+++ DATA FOR PROCESSING

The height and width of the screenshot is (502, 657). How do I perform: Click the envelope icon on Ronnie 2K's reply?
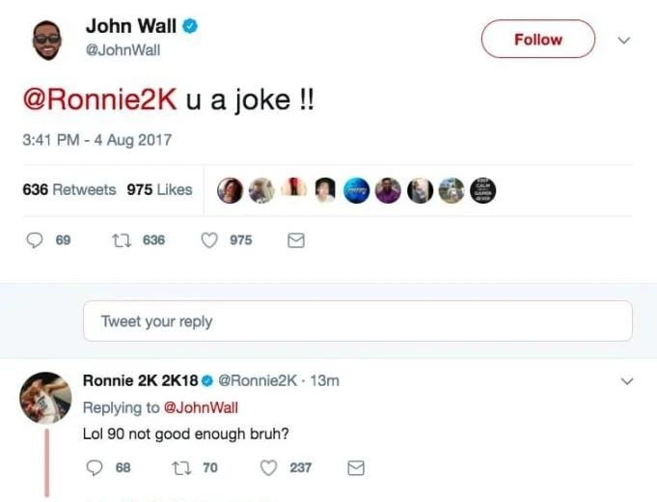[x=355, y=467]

++++++
+++ DATA FOR PROCESSING

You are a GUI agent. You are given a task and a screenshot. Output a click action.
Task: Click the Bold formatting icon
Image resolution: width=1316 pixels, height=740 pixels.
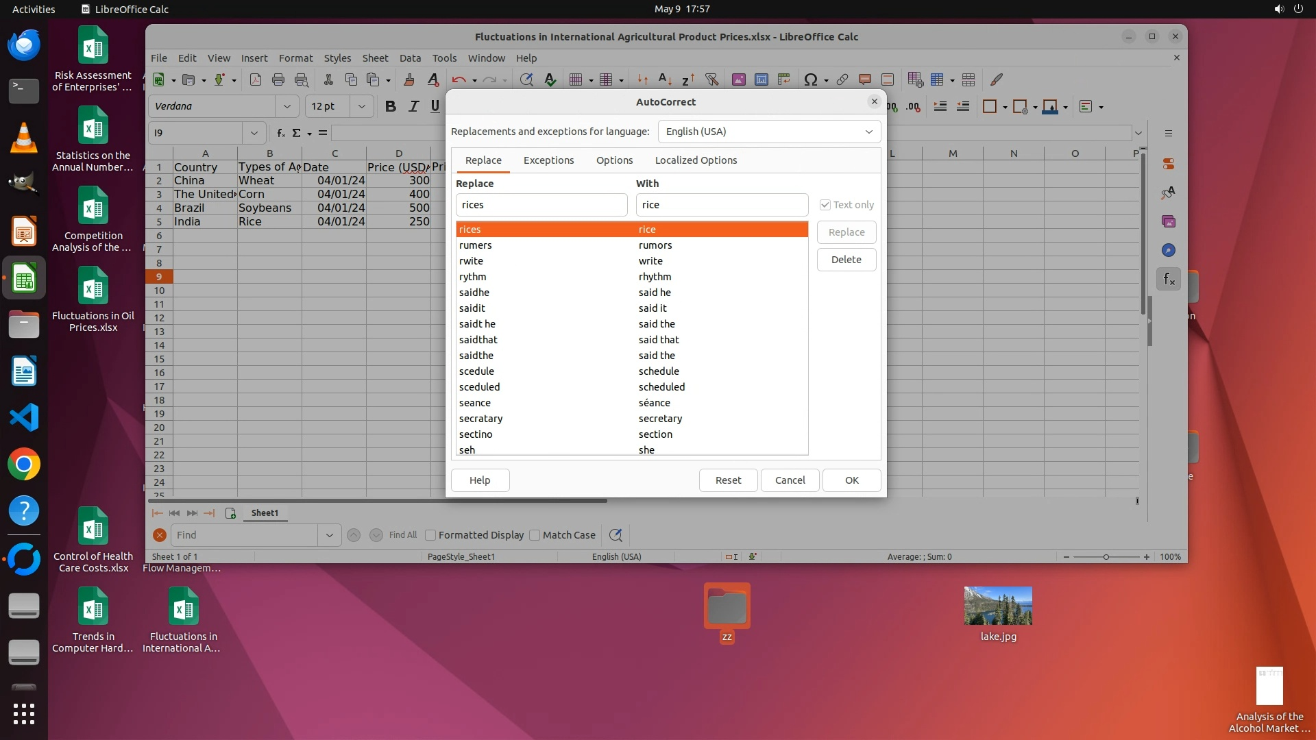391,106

++++++

THE REQUEST:
Rewrite the lines as a numbered list, starting at the line containing "The height and" and ending at the line containing "[x=355, y=467]". Skip any blank lines and leave out the pictures.

EXERCISE RESPONSE:
1. The height and width of the screenshot is (502, 657). How do I perform: Click the envelope icon on Ronnie 2K's reply?
2. [x=355, y=467]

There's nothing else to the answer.